PROMPT ->
Write the next part of the first-person essay about insomnia and freelance editing, starting after its final sentence.

EXCERPT PROVIDED ->
The Neverending Story


My insomnia appears to be creeping back. I suppose it's fueled by stress. I've been overwhelmed at work for as long as I can remember, although I don't want to complain because times are tough for others and easily could be just as tough for me at any time, since I'm a freelance editor. Still, I lie awake at night and do pseudo math, fake equations running through my head that I try to solve. Or I try to edit medical papers, or revise my novel, even as I know I will forget mostly everything that pours through my circuits when sleep comes in the late morning.

[Dataset entries]
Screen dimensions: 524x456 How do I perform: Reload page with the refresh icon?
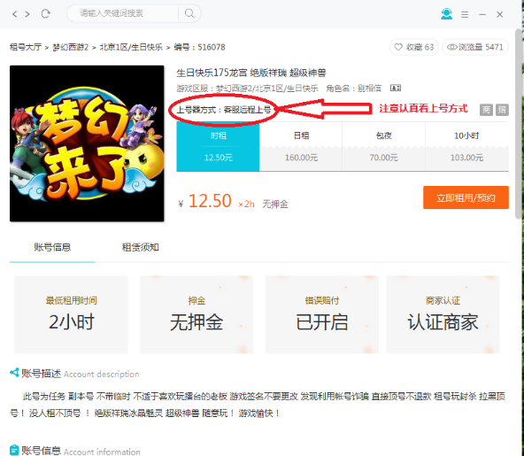[x=45, y=13]
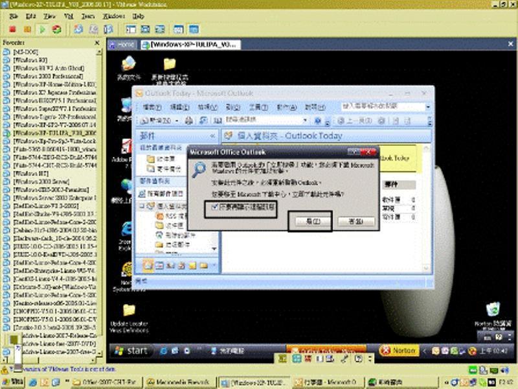Image resolution: width=518 pixels, height=389 pixels.
Task: Click the Yes button in Outlook dialog
Action: 310,221
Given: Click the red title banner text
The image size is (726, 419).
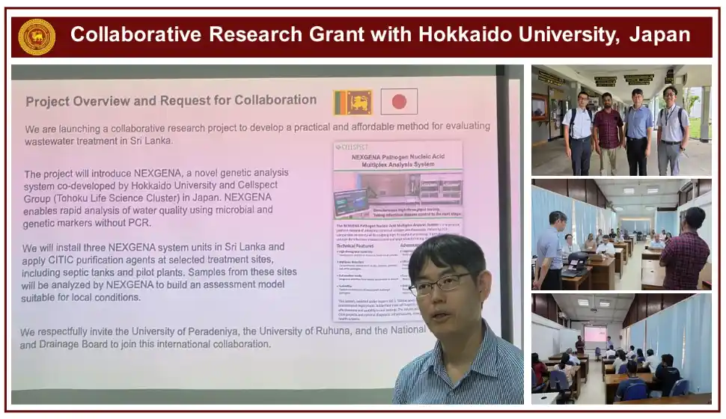Looking at the screenshot, I should 379,35.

ANSWER ->
I'm mostly fascinated by memory. I think about the porch of my grandparent's old house, where I live. The house is maybe sixty years old, not old at all, and only they have lived in it. Its memories are all theirs. I think about how their miniature schnauzer used to prance the porch in excitement when we came over as kids. I stare at those bricks, that mortar, now, and can't believe that thirty years ago that dog was alive and we were alive and did it mean anything, really. This memory that I cannot prove existed because I remember it, and I don't know why my brain remembers Ginger the schnauzer, the heft of her dry, curly hair, but not my password for my online banking. I look through the storage downstairs at my grandparents' things and they lived here, too, but I don't understand what it means to me. Or what my living here will mean to the next inhabitant, what I will leave behind.

I think about an older woman I used to work with fifteen years ago and wonder whether she's dead.

I think about catdog: how did catdog go to the bathroom?